According to Kadaga it’s only Emmanuel Tumusiime Mutebile taking on all the responsibilities of the governor yet he is supposed to have a deputy
“I am concerned about this crisis, therefore, I hereby order the Minister of Finance Matia Kasaijja to appear before Parliament to tell us when the deputy governor is going to be appointed,” Kadaga said.
This comes after Igara County East Member of Parliament Michael Maranga Mawanda raised an issue of national importance in parliament tasking government to appoint a deputy governor for central bank.
“Madam Speaker, I am here to raise on an issue of national importance, I am currently working on the Bank of Uganda amendment bill 2019.But madam Speaker as I speak now, we don’t have a deputy governor for the Bank of Uganda, and the position is vacant. Can government explain to me why they are not appointing a new person?,” Mawanda said.
Former Bank of Uganda deputy governor Louis Kasekende contract expired on January 13 and he subsequently handed over his office to the governor after President Yoweri Museveni had declined to renew his contract.
Kasekende is one of the bank officials who witnessed dubious selling of seven defunct banks. Teefe in (1993), international credit Bank ltd in 1998, Greenland bank (1999), The Co-operative Bank (1999), National bank of commerce 2012, Global Trust Bank (2014) and the dubious sale of Crane Bank Ltd to Dfcu bank in 2016.
In 2018, Parliamentary Committee on Commission, Statutory Authorities and State Enterprises (COSASE) led by the then chairperson, Abdul Katuntu embarked on an investigation into the closure of banks after Auditor General’s (AG) report which showed irregularities into the sale and closure of banks.
COSASE established that, some banks including Crane Bank Limited were liquidated on telephone calls without thorough evaluation. Crane Bank Limited was in 2016 put under receivership and later sold to Dfcu bank at a mere Shs200 billion whose value was to be recovered from the bad book. Crane bank had initial capital of Shs478 billion.

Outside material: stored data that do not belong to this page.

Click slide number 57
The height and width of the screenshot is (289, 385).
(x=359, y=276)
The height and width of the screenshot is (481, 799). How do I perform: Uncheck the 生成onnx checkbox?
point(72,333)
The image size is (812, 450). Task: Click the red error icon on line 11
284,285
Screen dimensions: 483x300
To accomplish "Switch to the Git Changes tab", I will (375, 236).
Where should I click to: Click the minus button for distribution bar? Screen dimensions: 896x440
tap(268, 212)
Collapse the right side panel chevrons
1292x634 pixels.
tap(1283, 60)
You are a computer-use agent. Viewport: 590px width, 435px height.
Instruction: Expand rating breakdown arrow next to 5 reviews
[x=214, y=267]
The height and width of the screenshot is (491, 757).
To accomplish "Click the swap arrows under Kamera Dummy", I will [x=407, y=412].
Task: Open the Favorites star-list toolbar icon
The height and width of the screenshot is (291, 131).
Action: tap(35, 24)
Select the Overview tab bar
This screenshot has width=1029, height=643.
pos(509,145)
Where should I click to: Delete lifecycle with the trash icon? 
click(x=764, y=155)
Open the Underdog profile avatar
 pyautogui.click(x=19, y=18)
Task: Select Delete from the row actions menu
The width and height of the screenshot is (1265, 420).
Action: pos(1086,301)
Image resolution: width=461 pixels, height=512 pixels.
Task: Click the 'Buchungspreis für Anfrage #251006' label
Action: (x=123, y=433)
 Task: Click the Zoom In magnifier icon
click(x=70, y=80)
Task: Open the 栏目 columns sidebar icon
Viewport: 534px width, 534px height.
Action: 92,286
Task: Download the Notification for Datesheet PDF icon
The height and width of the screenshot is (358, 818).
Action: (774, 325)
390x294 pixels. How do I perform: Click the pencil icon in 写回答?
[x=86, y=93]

When BoU sold CBL to Dfcu bank it also transferred to the same bank freehold properties of CBL/Meera Investments Limited without following the law. CBL was renting the properties from Meera that were wrongfully transferred to Dfcu bank.
It also established that Kasekende and Mutebile failed their mandate of adequately supervising the management in the process of liquidating the financial institutions.